BEGIN

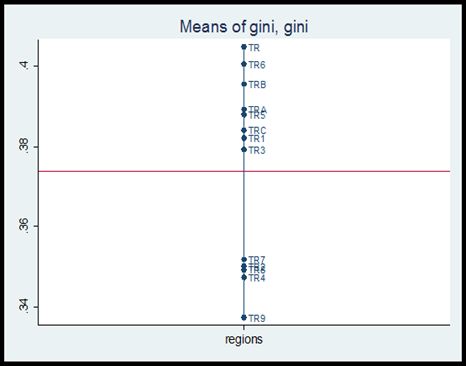466x366 pixels.
Task: Click the TR6 text label
Action: [x=257, y=65]
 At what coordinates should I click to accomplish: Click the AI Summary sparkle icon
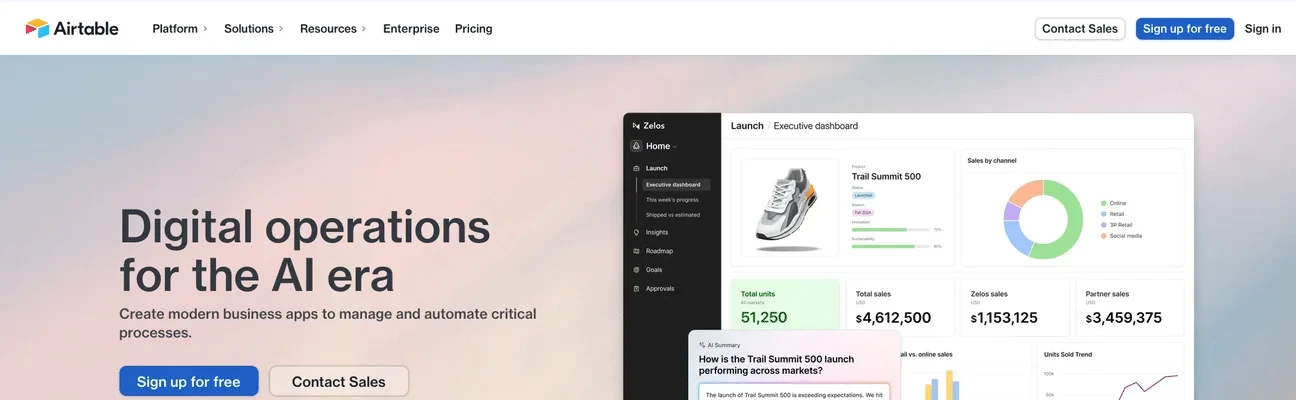pyautogui.click(x=702, y=345)
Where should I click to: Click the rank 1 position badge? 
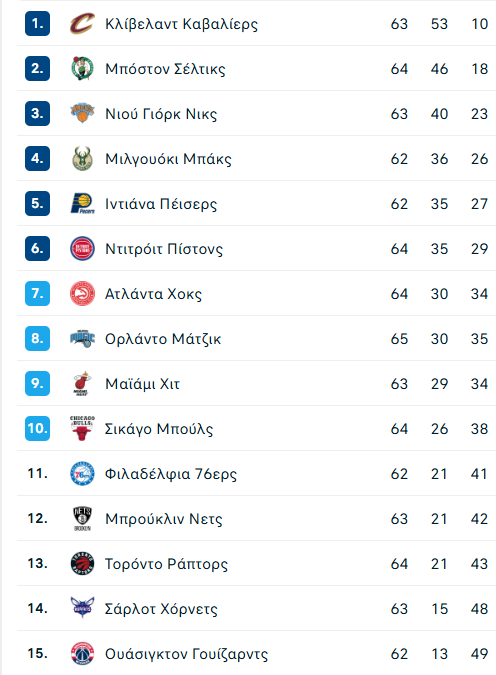[37, 24]

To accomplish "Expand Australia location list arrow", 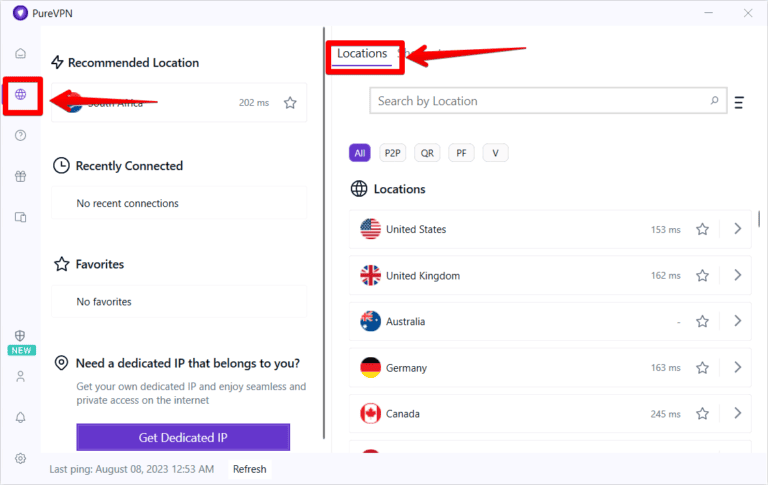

END

EXERCISE OBJECTIVE> All lines from the line with "Where should I" through the final line of the listing are to be printed exactly, both ends included; the pictures are not.

ANSWER SPACE>
Where should I click to: Click the rank 1 position badge? 
[37, 24]

To accomplish "Expand Australia location list arrow", 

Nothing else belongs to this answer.